FORLORN
(KİMSESİZ)2024.02.24
İnsan bazen kuşlar gibi mutlu ve hür olmak ister. Onlar gibi gökyüzünde özgürce süzülebilmeyi kim istemez ki sonuçta.. fakat Kuşlar asla insanlar gibi olmak istemez, dünyayı kendi mallarıymış gibi kullanmayı istemez ve en önemlisi özgürlüğü tutsaklığa çevirmeyi asla istemezler. Çünkü Kuşlar özgür ruhlu varlıklardır ve asla başlarından geçen ne olursa olsun asla karşıya göstermek istemezler. Bu yüzden hayatları boyunca insanlardan çekilmiş ve korkmuşlardır insanlar ise hayatın başından belli zulüm ve tutsaklığı içinde karmaşık bir devir sürdürmeye devam etmişlerdir.
Bu yüzden kuşların yeri kafes değil Ak mavi gökyüzüdür. Tıpkı benim kahverengi ve Yeşilim gibi..
"Vuhuuu!!" Hızlı bir şekilde tepeden aşağıya doğru keçi ve koyunlarım ile koşarak inmiştim çığlıklarım bütün yeşil tepeleri sarıyordu. Kuşlar da bana eşlik ediyorlardı. Coşkum sanki bütün hayvanları etkiliyormuş gibiydi sevinçle kendimi yere atınca koyunlarım ve keçilerimde durmuştu bir anda üstüme atlayan köpeğim Love ile çığlık atarak gülmüş ve Love'a sarılmıştım." Sonunda gelebildin Love!.." patilerini omzuma atmıştı. Yüzümü yalayınca daha da gülerek kafasını okşamıştım.
"Hiç gelmiyeceksin sanmıştım ama yine beni yanılttın koca oğlan.." bir anda beni anlamış gibi havlayınca gülümsememi çoğaltmıştım, love'a daha da sarılıp yere tekrardan kendimi atarak mutlulukla gökyüzündeki kuşları seyretmeye başlamıştım...Ben lalisa, köyün ileri gelenlerinden olan kim ailesinin konağında çalışan bir hizmetçiydim, fakat pek hizmetçilik yapmaz çobancılık ile ilgilenirdim. Çünkü şu dünyada en sevdiğim şey hayvanlardır. Onlar ile ilgilenmek ve vakit geçirmek dünyadaki her şeyden daha güzel diyebilirdim. Sağ olsun ki dede Kim beni az çok tanıdığı için bana bu görevi vermişti. Bu yüzden hayatım boyunca dede Kim'e minnettar kalacaktım. Fakat sadece bunun için değildi en önemlisi bana kol kanat gerdiği içindi. Beni büyütüp yetiştirdiği içindi, bana ailemin vermediği koruyuculuğu verdiği içindi.

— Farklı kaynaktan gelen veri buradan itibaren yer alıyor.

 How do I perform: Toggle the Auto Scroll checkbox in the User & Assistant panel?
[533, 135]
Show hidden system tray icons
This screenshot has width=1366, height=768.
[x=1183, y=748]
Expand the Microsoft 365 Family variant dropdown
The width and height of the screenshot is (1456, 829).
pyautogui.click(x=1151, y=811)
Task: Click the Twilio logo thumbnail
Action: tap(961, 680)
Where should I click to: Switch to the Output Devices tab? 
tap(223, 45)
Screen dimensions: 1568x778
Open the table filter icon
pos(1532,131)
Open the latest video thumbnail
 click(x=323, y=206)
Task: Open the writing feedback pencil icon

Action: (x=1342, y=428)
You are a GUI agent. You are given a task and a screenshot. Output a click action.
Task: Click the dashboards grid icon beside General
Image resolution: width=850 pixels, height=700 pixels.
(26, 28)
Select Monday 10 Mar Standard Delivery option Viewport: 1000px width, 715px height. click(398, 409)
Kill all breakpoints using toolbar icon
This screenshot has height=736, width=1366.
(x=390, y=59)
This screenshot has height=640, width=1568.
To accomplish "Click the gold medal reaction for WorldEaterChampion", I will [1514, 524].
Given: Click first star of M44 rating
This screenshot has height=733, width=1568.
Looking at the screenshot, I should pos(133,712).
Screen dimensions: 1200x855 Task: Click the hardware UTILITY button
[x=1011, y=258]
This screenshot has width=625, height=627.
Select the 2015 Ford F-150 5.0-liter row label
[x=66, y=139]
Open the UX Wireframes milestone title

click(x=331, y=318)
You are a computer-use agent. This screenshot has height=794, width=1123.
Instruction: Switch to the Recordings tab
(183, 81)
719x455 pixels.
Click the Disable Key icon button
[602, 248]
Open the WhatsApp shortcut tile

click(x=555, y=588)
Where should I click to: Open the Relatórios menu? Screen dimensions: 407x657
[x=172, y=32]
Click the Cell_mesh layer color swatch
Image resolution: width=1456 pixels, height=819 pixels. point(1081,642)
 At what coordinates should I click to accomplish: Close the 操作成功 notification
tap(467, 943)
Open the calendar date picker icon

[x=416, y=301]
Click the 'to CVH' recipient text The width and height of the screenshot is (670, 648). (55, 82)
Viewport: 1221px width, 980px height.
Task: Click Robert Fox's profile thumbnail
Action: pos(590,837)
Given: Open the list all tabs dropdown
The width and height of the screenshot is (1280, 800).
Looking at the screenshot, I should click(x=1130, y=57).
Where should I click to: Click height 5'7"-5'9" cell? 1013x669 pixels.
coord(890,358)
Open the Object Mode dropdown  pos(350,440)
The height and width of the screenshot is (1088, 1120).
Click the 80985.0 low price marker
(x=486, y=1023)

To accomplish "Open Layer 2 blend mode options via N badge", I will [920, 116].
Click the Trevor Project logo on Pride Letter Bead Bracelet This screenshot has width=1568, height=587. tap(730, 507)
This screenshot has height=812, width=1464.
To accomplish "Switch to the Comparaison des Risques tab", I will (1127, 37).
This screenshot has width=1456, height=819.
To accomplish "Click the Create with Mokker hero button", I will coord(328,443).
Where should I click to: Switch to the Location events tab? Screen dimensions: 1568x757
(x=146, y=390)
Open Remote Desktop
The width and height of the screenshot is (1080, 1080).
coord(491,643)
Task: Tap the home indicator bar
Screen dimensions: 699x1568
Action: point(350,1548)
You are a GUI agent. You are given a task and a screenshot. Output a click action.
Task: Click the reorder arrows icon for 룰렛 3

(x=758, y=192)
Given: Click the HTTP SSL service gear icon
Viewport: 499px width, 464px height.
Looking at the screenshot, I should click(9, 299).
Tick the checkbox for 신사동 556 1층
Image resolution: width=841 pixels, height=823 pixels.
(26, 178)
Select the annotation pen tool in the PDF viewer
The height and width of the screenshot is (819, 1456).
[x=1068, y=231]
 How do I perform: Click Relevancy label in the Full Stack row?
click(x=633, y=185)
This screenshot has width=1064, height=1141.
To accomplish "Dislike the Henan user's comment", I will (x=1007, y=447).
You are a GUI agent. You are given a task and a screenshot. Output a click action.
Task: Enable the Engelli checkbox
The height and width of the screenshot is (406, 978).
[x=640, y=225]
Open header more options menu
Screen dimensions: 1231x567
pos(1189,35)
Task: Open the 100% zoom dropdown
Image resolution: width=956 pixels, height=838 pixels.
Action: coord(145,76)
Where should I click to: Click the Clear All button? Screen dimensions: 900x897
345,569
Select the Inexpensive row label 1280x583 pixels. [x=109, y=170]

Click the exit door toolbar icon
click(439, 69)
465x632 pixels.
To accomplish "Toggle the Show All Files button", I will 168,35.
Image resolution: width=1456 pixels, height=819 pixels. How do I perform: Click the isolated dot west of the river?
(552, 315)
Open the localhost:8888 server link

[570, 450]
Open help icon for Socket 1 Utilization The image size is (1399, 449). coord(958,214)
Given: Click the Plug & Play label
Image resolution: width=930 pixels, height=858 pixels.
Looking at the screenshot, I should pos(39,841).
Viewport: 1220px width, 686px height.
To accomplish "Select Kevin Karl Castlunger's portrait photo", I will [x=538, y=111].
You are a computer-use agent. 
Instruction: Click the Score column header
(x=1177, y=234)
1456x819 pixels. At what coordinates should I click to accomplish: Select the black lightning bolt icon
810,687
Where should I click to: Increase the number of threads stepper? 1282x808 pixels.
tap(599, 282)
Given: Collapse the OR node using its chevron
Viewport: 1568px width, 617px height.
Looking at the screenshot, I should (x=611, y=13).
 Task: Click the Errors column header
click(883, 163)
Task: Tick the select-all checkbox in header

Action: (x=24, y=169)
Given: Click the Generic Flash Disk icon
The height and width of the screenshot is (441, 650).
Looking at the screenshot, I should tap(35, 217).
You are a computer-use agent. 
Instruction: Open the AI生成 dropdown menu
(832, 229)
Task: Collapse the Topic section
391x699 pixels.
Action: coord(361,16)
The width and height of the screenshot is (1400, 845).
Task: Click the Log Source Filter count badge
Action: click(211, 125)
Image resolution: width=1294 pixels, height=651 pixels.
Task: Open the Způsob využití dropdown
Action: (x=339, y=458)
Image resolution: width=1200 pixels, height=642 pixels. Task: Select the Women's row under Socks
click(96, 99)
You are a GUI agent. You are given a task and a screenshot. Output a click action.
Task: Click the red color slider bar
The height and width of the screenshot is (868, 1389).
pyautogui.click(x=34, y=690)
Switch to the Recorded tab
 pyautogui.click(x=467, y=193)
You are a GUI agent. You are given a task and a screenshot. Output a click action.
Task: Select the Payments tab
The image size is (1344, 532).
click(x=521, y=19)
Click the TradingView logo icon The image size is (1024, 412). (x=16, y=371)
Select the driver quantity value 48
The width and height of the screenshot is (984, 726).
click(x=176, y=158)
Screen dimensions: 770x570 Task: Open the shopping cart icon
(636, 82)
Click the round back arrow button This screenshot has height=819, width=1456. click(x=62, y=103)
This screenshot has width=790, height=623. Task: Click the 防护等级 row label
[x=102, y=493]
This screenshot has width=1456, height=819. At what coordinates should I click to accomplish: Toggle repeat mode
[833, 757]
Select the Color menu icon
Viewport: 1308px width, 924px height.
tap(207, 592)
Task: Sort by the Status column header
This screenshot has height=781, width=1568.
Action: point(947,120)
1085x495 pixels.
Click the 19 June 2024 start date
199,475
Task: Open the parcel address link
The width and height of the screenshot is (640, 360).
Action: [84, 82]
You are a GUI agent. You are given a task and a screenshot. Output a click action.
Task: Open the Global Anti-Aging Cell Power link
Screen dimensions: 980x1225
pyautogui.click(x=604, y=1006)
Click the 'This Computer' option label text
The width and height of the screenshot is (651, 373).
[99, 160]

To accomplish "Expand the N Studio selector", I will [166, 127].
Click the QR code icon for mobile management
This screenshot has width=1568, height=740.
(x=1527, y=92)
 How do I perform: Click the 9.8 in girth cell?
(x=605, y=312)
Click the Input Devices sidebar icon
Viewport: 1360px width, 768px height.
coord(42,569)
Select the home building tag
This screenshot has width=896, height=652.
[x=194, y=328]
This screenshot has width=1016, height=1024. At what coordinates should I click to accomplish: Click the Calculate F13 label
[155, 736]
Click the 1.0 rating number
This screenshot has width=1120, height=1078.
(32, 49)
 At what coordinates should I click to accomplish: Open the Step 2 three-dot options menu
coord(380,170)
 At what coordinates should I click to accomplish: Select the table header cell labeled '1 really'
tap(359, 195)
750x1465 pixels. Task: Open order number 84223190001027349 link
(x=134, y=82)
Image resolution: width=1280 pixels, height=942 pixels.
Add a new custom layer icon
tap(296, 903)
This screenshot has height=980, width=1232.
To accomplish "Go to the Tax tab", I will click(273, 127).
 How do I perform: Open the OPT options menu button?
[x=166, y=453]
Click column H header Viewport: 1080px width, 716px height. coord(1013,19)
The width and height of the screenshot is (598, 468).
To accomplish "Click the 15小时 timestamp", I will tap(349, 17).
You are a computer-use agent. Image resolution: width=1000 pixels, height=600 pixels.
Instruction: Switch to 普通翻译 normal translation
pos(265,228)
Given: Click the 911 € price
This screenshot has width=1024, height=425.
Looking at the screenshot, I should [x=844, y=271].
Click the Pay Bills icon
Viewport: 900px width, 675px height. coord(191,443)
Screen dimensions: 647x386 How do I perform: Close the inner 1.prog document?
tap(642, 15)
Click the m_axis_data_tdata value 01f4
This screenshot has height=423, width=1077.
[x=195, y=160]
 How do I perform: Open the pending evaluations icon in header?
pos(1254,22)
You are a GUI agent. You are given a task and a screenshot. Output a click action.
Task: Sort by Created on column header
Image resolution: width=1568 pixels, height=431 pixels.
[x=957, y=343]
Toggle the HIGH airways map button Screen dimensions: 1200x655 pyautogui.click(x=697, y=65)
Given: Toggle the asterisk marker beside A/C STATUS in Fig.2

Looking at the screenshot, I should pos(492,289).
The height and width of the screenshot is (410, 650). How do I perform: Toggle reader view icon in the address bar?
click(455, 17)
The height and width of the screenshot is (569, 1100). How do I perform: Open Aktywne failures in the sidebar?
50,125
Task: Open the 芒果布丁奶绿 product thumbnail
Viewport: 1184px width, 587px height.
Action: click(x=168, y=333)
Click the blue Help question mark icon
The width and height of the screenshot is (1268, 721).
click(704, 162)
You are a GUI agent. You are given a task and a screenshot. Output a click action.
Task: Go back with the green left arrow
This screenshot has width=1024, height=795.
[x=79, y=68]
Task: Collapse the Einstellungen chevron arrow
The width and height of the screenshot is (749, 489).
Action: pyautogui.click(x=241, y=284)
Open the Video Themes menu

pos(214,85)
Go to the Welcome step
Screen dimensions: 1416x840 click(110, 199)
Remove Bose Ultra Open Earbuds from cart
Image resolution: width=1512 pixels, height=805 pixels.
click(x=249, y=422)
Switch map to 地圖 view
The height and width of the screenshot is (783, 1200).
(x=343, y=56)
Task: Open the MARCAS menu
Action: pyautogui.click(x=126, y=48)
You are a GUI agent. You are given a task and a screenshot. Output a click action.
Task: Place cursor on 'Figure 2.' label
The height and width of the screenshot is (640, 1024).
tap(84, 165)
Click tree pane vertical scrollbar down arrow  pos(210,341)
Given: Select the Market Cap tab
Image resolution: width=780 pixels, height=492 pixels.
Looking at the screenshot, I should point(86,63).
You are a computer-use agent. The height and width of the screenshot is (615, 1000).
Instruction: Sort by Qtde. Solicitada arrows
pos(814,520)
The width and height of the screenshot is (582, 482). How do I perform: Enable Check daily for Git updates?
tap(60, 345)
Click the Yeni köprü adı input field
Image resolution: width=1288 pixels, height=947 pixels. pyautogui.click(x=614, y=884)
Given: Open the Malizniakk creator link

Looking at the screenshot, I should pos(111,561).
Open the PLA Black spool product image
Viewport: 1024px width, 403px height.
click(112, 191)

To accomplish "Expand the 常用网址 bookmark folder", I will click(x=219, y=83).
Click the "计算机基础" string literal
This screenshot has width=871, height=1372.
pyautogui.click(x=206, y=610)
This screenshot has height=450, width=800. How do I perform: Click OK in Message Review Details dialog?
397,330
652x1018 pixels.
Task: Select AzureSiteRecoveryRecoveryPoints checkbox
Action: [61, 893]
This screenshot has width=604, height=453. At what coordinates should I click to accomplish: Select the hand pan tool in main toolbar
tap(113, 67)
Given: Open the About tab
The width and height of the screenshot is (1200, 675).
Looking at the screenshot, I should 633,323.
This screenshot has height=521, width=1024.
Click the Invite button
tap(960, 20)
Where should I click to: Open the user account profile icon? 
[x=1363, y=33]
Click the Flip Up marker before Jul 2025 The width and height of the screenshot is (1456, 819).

Aksi takdirde ailem olan o korkaklar ve duygusuzlar için diyecek lafım dahi yoktu. Çünkü beni doğar doğmaz sokağa atan merhametsiz insanlar için asla bir minnet beslemezdim ,fakat kin de beslenememiştim bu yüzden en iyisi düşünmemekti ben böyle de hayatımı sürdürebiliyordum ve aynı zamanda en sevdiğim şeyler olan hayvanlar ve doğa ile...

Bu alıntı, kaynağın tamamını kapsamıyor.